Six minutes into Wednesday's 8 p.m. Grammy telecast, Santana's "Smooth" was cued up as background music for the opening credits. At 8:43, CBS teased viewers to stick around for upcoming performances by Santana. At 9:30, Rob Thomas and songwriting partner Itaal Shur won the first televised Santana award for "Smooth." And at 10:45, Santana finally ripped through a triumphant take on his now signature song.
So no, as far as dramatics go, the 42nd Annual Grammy Awards, in which Santana went home with eight statues (not counting the Song of the Year award which went to Thomas and Shur), did not pack much of a punch. Viewers channel surfing during commercial breaks caught more drama in a three-minute snippet from NBC's West Wing than they saw during the entire three-hour Grammy telecast.
That's not to say the show did not come with surprises. After all, who would have laid down money that the Backstreet Boys, Ricky Martin and Britney Spears, the pinup pillars who defined mainstream pop music in 1999 and sold over 20 million albums along the way, would walk home empty-handed? Or that Macy Gray, Phil Collins and Andy Williams would make a random joint appearance together onstage?

§ Available data

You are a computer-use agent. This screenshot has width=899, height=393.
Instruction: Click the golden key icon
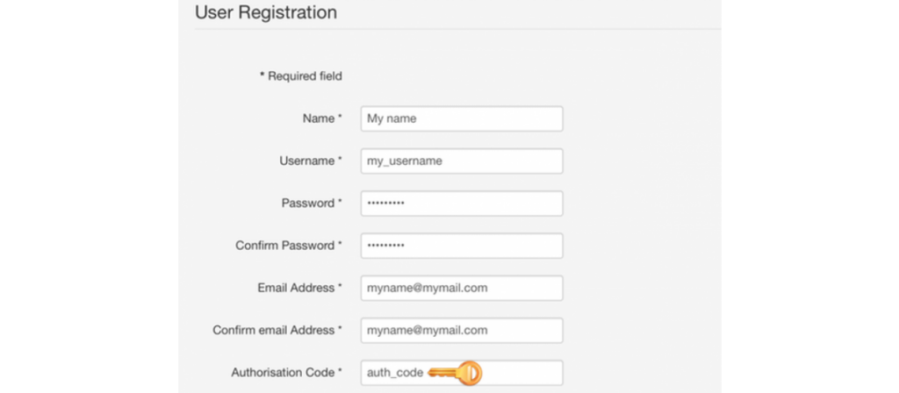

§ Given exercise 1
In the article about the 42nd Annual Grammy Awards, who won the first televised award connected to Santana's "Smooth"?
§ Given exercise 2
Carry on the article about the 42nd Annual Grammy Awards, starting right after its last sentence.

§ Written response 1
Rob Thomas and his songwriting partner Itaal Shur won it.

§ Written response 2
In a telecast in which Arista Records founder Clive Davis received more podium thanks than God, the two biggest surprises, if you don't count Jennifer Lopez's barely there dress, came when Sting beat out an all-Latin lineup and took home Best Male Pop Vocal Performance, and when Christina Aguilera snatched Best New Artist right out of the hands of pop "veteran" Britney Spears. (Is the sadistic stylist responsible for Britney stage bodysuit last night the same person who fitted TLC in their dreadful space outfits? Joan Rivers is going to have a field day with those duds.)
So with the Grammy gift-giving following a strict Santana storyline, the show had to sink or swim based on its star performances, which turned out to be wildly uneven.
Note to the Grammy producers: Kill the medleys. Yes, stars love them, since they give them a chance to flog two or three singles to a worldwide audience of one billion viewers. But they make for crummy performances and bad TV. The acts who concentrated on a single song for the most part knocked them out of the park, while acts busying stitching two or three songs together delivered less rather than more.
On the plus, non-medley side, Marc Anthony came through with an exuberant performance of "I Need to Know," powered by a swinging pop percussion. Faith Hill completed her career crossover from country dame and suburban sex kitten with a powerful performance of "Let Me Let Go" (try to find the country chord in that number), and not to mention a memorable slinky, form-fitting dress that could have made even Shania blush. Even Sting's mediocre "Desert Rose" managed to catch fire onstage with the aid of world vocalist Cheb Mami. And Santana's "Smooth," a class act from first note to last, was matched only by Carlos' eloquent acceptance speeches.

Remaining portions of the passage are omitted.